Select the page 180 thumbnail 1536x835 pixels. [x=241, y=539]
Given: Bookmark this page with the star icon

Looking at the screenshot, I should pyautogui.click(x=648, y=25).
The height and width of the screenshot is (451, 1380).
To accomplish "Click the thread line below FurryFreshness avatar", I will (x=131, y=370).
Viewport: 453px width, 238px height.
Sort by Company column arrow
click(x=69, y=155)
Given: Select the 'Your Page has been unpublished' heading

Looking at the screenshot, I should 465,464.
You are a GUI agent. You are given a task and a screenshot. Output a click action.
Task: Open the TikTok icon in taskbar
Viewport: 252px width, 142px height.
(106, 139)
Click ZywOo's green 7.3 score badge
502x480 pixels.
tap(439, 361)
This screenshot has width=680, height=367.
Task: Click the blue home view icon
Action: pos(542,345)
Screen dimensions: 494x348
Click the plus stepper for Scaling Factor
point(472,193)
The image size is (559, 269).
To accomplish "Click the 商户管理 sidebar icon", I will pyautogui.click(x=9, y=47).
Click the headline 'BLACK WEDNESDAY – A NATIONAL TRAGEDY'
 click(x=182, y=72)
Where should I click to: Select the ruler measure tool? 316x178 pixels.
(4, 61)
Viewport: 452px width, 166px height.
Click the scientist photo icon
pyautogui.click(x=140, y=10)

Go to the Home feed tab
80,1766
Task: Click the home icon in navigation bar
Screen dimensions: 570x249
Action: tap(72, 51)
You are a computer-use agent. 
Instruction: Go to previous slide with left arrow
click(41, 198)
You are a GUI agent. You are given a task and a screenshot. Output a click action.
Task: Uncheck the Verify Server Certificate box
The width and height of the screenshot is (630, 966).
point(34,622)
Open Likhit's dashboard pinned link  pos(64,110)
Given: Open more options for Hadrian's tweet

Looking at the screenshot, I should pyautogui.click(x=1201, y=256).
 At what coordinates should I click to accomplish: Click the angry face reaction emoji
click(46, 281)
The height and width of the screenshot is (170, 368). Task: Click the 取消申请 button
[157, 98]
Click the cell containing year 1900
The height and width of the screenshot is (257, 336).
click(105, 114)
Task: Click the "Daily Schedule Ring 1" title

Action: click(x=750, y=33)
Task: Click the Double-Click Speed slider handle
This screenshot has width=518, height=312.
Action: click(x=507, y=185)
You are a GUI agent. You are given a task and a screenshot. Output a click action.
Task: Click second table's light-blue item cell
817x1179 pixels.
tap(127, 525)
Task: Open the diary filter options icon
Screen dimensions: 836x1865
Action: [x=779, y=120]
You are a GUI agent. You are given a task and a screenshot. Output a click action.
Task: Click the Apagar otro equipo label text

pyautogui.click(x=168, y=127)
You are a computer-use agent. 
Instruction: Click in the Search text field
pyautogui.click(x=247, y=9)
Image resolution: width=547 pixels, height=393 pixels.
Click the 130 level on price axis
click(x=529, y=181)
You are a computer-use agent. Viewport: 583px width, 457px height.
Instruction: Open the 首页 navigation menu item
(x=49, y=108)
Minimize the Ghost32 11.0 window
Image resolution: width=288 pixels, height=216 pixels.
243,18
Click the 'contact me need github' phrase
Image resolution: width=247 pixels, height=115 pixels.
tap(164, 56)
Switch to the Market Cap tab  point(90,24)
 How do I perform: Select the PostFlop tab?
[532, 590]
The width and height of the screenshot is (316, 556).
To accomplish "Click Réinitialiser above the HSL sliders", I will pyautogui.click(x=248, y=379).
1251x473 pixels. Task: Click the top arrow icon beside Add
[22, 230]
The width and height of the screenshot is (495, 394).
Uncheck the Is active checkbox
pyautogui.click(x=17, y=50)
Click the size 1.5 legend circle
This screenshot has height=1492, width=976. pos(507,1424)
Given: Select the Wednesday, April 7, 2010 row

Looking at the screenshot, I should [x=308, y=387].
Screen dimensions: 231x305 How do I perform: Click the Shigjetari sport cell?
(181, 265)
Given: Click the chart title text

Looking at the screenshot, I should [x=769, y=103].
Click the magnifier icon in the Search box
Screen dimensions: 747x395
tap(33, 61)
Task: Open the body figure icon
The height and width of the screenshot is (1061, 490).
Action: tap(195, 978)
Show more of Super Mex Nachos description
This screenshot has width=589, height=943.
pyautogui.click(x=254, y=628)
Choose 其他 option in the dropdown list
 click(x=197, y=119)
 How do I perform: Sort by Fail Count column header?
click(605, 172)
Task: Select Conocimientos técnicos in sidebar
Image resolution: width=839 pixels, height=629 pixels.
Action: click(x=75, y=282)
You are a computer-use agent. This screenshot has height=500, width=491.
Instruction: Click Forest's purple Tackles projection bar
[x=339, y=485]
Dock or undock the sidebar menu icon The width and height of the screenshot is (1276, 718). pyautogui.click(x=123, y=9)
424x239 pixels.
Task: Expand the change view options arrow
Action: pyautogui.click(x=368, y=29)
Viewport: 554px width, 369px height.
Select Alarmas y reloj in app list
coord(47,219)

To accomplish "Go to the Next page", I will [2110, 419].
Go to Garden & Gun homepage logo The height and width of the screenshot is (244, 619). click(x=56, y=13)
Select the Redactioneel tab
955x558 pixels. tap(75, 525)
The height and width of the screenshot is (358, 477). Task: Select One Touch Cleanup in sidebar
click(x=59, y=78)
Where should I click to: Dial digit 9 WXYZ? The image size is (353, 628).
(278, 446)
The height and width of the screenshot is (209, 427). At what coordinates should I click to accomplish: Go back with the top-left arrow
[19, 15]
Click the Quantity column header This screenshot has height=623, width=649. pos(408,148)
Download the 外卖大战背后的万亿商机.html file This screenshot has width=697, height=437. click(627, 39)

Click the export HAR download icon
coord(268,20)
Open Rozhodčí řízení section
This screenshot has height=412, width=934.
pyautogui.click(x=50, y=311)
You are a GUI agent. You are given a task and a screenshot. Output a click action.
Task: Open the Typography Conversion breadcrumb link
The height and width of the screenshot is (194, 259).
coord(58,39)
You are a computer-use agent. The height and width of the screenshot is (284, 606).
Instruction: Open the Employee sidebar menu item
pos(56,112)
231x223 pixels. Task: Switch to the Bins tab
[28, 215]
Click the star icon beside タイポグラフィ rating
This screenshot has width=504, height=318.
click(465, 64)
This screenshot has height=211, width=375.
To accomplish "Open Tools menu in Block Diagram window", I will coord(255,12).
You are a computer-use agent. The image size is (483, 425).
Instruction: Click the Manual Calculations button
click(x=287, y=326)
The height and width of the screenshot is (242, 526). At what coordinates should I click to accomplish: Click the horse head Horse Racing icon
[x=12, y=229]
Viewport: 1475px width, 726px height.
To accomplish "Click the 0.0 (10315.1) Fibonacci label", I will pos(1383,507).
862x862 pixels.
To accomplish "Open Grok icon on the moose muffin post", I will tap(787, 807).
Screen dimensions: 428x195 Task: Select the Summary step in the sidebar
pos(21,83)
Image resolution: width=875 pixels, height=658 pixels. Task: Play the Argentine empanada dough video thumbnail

● **TASK DESCRIPTION**:
Take the lines from the first line of the records through the line holding "The height and width of the screenshot is (451, 1380).", both included, and please reproduce them exactly with nothing added.

● **ANSWER AREA**:
Select the page 180 thumbnail 1536x835 pixels. [x=241, y=539]
Given: Bookmark this page with the star icon

Looking at the screenshot, I should pyautogui.click(x=648, y=25).
The height and width of the screenshot is (451, 1380).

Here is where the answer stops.